Objective:
Please put every line from the one containing "Click the $349 52-week high value" through the last line below into a JSON list of strings, one string per line and no blank lines.

Extracted entries:

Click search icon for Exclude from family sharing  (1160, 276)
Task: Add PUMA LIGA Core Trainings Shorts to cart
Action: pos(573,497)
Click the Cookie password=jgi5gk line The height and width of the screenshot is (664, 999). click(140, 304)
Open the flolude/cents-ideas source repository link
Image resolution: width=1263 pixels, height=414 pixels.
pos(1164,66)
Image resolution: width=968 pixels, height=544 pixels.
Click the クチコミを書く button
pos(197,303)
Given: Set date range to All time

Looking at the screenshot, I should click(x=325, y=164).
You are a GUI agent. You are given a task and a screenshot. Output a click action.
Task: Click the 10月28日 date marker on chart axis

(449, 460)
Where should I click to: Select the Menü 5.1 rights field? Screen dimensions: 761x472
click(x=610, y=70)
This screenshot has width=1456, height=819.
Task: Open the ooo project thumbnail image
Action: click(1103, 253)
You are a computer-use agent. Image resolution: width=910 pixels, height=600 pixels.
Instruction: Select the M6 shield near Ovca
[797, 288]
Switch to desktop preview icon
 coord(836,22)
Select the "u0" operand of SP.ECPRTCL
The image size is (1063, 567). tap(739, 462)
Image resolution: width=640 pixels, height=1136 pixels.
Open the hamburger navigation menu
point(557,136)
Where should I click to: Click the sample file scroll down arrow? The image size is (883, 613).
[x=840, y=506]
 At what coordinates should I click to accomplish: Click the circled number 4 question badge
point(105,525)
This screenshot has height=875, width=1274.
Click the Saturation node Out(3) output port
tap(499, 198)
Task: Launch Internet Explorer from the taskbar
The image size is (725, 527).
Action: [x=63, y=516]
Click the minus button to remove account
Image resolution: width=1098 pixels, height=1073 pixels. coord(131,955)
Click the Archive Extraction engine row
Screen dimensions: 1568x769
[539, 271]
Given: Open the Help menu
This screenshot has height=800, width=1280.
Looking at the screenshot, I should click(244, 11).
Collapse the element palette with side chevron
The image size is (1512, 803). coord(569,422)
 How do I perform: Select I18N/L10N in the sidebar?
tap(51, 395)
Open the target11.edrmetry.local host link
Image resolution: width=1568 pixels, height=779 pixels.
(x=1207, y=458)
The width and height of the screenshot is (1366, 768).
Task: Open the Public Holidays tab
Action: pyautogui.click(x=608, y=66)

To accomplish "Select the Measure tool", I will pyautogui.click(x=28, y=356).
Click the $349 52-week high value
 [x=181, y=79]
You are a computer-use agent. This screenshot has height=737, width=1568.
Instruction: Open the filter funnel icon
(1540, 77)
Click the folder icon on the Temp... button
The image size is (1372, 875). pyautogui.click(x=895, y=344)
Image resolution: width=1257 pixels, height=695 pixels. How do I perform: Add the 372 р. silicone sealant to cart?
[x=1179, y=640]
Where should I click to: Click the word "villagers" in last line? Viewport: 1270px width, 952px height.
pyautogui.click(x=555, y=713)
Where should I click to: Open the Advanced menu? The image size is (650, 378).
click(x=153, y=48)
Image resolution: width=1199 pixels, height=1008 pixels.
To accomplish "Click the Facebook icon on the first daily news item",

Solution:
[
  "Click the $349 52-week high value",
  " [x=181, y=79]",
  "You are a computer-use agent. This screenshot has height=737, width=1568.",
  "Instruction: Open the filter funnel icon",
  "(1540, 77)",
  "Click the folder icon on the Temp... button",
  "The image size is (1372, 875). pyautogui.click(x=895, y=344)",
  "Image resolution: width=1257 pixels, height=695 pixels. How do I perform: Add the 372 р. silicone sealant to cart?",
  "[x=1179, y=640]",
  "Where should I click to: Click the word \"villagers\" in last line? Viewport: 1270px width, 952px height.",
  "pyautogui.click(x=555, y=713)",
  "Where should I click to: Open the Advanced menu? The image size is (650, 378).",
  "click(x=153, y=48)",
  "Image resolution: width=1199 pixels, height=1008 pixels.",
  "To accomplish \"Click the Facebook icon on the first daily news item\","
]